NEW YORK – Television personality Regis Philbin recently demonstrated that the education he received at a Catholic high school in the Bronx served him well.
He won $175,000 on the Fox TV program “Are You Smarter Than a Fifth Grader?” and announced on the air that he would donate his winnings to Cardinal Hayes High School. The episode, which aired Nov. 1, featured celebrities answering questions targeted at the fifth-grade level to win up to $1 million for charity.
This is not the first time Philbin has donated game-show earnings to his former high school. Last year, he gave the school his $50,000 prize from winning “Celebrity Jeopardy” on another special episode for celebrities to win cash for their favorite charities.
Philbin, a member of the class of ‘49 at Cardinal Hayes, went on to graduate from the University of Notre Dame in Indiana and has been generous to both schools.
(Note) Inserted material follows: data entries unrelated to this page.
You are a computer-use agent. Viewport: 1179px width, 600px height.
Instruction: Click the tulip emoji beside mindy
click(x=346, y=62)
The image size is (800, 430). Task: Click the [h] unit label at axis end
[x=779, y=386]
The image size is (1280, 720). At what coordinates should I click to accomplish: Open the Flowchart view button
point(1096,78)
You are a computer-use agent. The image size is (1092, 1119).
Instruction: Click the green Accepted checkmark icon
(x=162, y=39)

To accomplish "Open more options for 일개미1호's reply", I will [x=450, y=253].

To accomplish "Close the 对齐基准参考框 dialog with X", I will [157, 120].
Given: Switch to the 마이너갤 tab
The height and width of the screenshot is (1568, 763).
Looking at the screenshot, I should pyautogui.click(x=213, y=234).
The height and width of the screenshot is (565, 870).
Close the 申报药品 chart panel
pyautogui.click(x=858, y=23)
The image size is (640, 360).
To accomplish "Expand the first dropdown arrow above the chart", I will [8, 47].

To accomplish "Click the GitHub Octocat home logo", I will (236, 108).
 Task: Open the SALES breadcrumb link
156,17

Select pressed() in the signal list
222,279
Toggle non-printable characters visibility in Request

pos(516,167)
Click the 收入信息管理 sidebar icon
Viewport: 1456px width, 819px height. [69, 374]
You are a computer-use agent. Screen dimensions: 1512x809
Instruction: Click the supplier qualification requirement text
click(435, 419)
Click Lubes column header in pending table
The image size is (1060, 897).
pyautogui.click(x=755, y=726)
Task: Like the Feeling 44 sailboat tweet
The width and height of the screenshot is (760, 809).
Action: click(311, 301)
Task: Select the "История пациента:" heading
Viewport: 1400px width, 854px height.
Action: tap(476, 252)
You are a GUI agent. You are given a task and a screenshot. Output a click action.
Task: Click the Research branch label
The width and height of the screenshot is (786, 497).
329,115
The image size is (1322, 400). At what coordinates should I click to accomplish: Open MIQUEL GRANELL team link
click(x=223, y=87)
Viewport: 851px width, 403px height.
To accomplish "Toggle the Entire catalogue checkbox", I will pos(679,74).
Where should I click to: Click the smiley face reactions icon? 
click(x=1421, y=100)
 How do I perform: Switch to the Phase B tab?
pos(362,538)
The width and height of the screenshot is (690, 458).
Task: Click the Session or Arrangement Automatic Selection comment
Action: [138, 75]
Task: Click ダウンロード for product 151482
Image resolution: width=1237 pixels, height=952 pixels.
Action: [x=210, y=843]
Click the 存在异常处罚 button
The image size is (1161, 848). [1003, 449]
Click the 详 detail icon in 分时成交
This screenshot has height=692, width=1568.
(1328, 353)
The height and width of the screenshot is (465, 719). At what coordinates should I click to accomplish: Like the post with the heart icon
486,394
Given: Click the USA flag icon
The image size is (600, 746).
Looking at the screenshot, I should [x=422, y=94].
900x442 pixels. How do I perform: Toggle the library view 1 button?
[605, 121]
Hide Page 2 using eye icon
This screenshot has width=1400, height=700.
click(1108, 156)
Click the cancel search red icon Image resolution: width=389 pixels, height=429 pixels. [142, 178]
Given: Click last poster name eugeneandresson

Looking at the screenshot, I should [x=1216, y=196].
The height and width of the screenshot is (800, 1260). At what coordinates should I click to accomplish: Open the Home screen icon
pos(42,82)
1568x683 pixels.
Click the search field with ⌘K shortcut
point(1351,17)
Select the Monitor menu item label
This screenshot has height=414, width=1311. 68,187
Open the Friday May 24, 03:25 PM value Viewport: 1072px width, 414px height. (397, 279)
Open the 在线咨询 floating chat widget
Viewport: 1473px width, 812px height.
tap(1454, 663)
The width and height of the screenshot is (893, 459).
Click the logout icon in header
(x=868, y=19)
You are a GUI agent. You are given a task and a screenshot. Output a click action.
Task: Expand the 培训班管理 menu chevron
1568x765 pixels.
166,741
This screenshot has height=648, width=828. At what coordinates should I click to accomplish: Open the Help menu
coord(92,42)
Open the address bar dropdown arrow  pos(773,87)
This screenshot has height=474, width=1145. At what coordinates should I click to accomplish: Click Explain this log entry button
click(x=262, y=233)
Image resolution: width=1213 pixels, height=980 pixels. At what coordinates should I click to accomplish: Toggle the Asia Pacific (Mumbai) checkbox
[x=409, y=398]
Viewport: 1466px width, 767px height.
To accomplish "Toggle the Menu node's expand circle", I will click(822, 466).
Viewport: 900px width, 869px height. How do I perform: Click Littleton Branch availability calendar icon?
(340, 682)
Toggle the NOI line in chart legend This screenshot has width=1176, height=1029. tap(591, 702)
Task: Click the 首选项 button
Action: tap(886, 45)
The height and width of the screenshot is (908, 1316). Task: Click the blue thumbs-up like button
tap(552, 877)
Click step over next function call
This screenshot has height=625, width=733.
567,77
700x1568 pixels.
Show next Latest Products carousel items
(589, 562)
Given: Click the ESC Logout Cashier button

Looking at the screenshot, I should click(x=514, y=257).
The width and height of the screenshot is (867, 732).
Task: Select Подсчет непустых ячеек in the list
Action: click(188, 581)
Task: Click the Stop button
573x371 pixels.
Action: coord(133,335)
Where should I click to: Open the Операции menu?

In 2000, he donated $500,000 to Cardinal Hayes to renovate the auditorium. He also led the 1995 and 1999 capital campaigns that funded a $7 million endowment and the updating of school facilities. He is honorary chairman of the current capital campaign, “Our Future – Your Hands.”
Philbin, whose early television career was in California, said that when he returned to New York he saw “the value of Hayes and what it means to the city.”
He told Catholic New York, newspaper of the archdiocese, that many students from Cardinal Hayes go on to hold important positions in New York, and he said he recognizes the need for continued support of the school.
Father Joseph Tierney, president of Cardinal Hayes, said the school was grateful for Philbin’s continued generosity. He described the popular television host as someone who promotes “the values, teachings and tradition of Cardinal Hayes High School and of the church so well.”
“He has expressed to us that he will do whatever he can to help us and we are so grateful that he thinks of us when these opportunities to give to the school come up for him,” he added.
Philbin, who showed his smarts on the show by answering questions on elementary school subject matter, said it was great to see how much the children participants on the show knew.
He also joked that it was revealing to see “how little you remember from the fifth grade.”